**WHAT YOU SHOULD DO**.
Your answer should be every line below that includes the word "computer".

**GIVEN DATA**.
-*-
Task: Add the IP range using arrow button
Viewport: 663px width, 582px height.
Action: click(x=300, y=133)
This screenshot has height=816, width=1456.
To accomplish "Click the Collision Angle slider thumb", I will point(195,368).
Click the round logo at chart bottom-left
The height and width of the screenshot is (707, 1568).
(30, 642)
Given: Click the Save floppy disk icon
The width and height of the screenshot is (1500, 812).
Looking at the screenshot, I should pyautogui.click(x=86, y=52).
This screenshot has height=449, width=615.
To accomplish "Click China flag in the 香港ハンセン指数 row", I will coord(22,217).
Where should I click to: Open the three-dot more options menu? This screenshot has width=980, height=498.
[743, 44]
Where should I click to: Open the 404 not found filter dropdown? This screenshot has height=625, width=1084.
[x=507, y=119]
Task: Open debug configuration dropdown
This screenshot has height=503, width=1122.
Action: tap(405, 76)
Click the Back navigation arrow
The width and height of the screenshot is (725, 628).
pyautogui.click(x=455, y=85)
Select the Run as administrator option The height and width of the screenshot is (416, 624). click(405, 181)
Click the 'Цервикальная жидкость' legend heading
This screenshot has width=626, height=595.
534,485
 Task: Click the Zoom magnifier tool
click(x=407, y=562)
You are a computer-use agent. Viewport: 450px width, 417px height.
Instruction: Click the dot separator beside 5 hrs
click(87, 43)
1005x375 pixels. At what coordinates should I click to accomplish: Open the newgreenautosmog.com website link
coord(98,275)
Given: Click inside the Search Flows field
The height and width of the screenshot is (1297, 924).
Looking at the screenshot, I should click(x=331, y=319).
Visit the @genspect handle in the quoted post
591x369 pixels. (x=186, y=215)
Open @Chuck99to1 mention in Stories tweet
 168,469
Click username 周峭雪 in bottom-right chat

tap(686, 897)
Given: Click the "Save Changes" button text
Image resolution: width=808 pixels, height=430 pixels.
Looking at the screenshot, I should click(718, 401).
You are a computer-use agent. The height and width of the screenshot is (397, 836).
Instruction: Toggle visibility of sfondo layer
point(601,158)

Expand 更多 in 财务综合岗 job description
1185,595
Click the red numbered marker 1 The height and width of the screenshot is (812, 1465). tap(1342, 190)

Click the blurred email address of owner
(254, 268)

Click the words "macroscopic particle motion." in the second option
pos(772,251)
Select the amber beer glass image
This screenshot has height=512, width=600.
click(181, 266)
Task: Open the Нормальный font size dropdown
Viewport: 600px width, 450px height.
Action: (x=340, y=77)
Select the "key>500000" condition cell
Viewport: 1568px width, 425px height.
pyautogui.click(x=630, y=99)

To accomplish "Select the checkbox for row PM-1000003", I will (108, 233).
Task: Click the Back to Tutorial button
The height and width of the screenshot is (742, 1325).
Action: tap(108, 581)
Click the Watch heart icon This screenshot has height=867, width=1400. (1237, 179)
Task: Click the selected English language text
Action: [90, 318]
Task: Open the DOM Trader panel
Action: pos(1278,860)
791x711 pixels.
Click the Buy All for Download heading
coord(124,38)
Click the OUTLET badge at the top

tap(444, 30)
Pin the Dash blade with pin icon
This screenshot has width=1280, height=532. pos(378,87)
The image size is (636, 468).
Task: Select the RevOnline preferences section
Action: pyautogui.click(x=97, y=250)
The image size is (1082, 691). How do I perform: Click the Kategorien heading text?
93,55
-*-
**SOLUTION FOR THIS PROBLEM**.
You are a computer-use agent. Viewport: 450px width, 417px height.
You are a computer-use agent. The height and width of the screenshot is (397, 836).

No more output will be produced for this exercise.